No fallout for France over Roma expulsion

THE European Commission backed off prosecuting France for targeting groups of Roma gypsies for expulsion, but is threatening to move against the country over its failure to bring the relevant EU legislation into national law.

The decision followed battles between Brussels and Paris as French ministers decided that attack was the best method of defence after a document was leaked showing that the French were targeting the Roma.

Immigration Minister Eric Besson welcomed the decision of the Commission yesterday saying it was good news for everyone, especially for republicans. “France emerges with its head high in the exchange with the Commission”, he said adding that the Justice Commissioner’s attempt to prosecute them for discrimination had been abandoned.

He continued the battle against the Justice Commissioner Viviane Reding who earlier this month after weeks of silence from Brussels over France’s expulsion of about 1,000 Roma called it a disgrace and mentioned World War II – a reference to the murder of 25% of the Roma population in concentration camps.

Commission president Jose Manuel Barroso, who was under intense pressure from French President Nicolas Sarkozy, explained that since the offending document of August 5 specifically naming the Roma for expulsion had been withdrawn and replaced with another, there was no need to follow through with legal action.

However, he said, the Commission will ask the French to specify how they intend to follow through on the assurances that they have given on non-discrimination in line with EU law.

And they will give them until mid October to hand over a detailed transposition schedule on the 2004 Directive on Free Movement, signed up to by the member states but which has not been properly transposed into national law by France and most other countries.
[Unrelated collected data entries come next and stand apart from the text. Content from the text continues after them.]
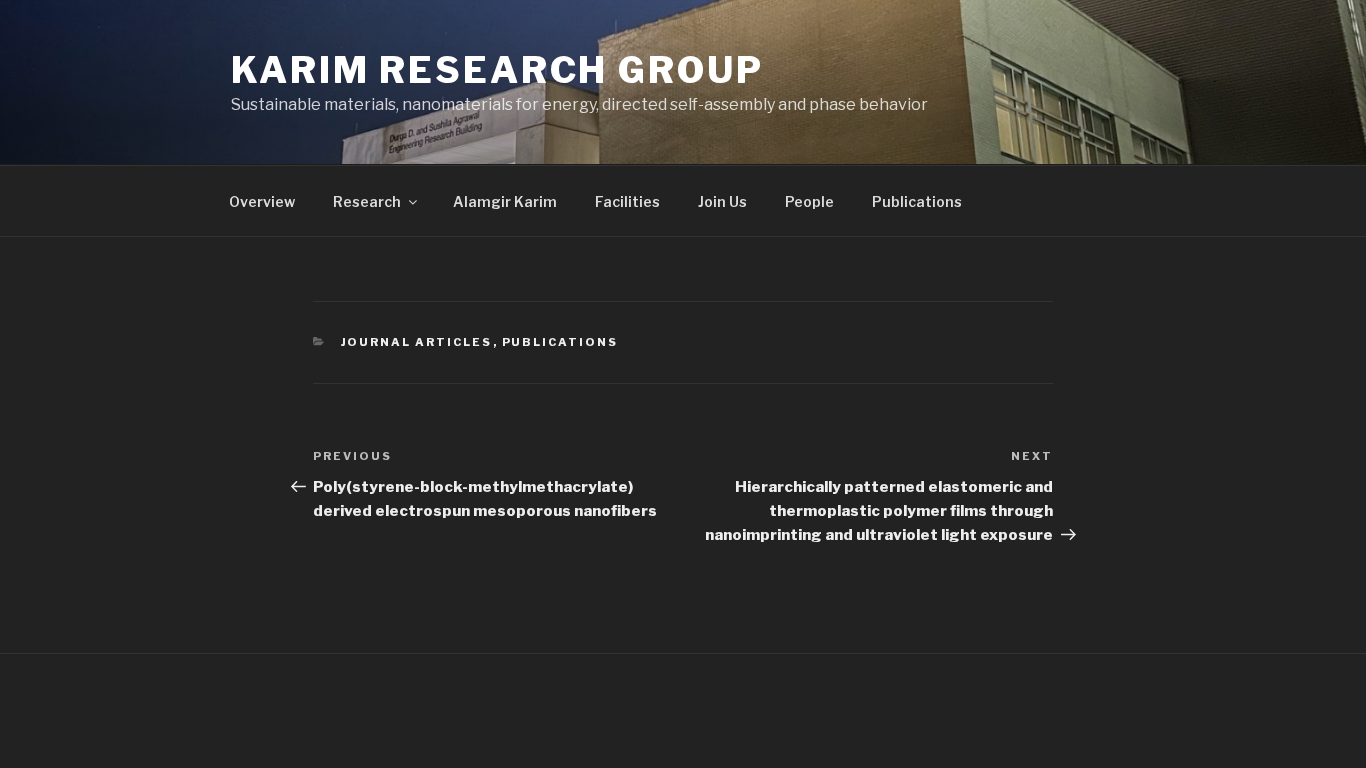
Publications (917, 201)
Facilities (627, 201)
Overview (262, 201)
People (809, 201)
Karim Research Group (497, 70)
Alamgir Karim (505, 201)
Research (367, 201)
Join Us (722, 201)
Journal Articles (417, 342)
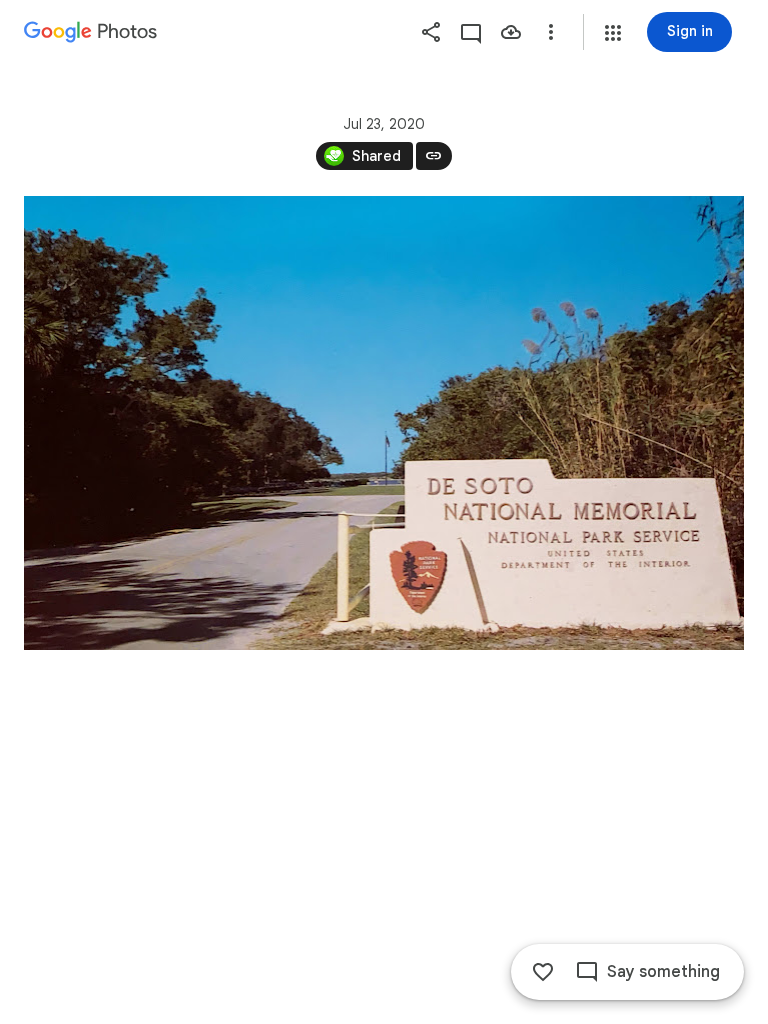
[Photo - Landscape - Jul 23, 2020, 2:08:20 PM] (384, 423)
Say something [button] (663, 972)
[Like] (543, 972)
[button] (613, 33)
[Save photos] (511, 32)
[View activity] (471, 32)
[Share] (431, 32)
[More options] (551, 32)
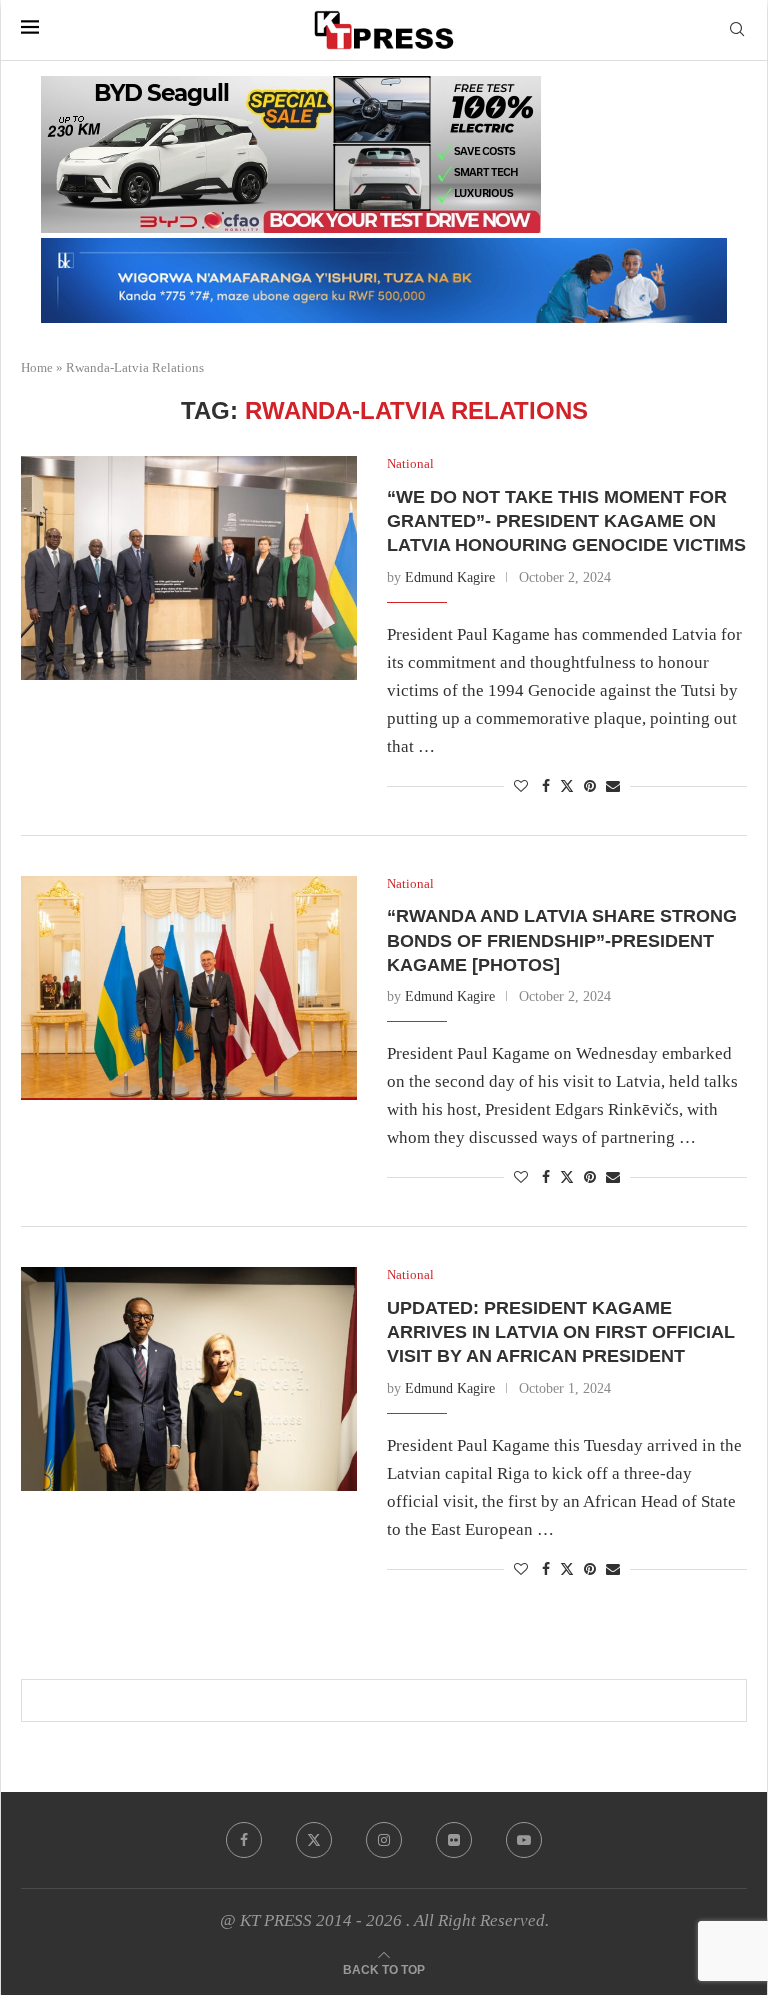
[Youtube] (524, 1840)
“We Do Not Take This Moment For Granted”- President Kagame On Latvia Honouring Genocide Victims (566, 521)
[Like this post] (521, 787)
He added that they will also move against the other member states next month also to force them to implement the legislation that would ensure EU citizens rights to move freely from one country to another, without being discriminated against but under certain conditions.

The statement from the Commission said free movement is a fundamental principle of the EU and while member states are entitled to protect public safety and order, they must respect such rights and avoid discrimination.

Barroso denied that he had forced Reding to withdraw her original threat to move against France over their breaking up gypsy camps and sending back Roma to their country of origin. He said the final proposal had been put forward by her.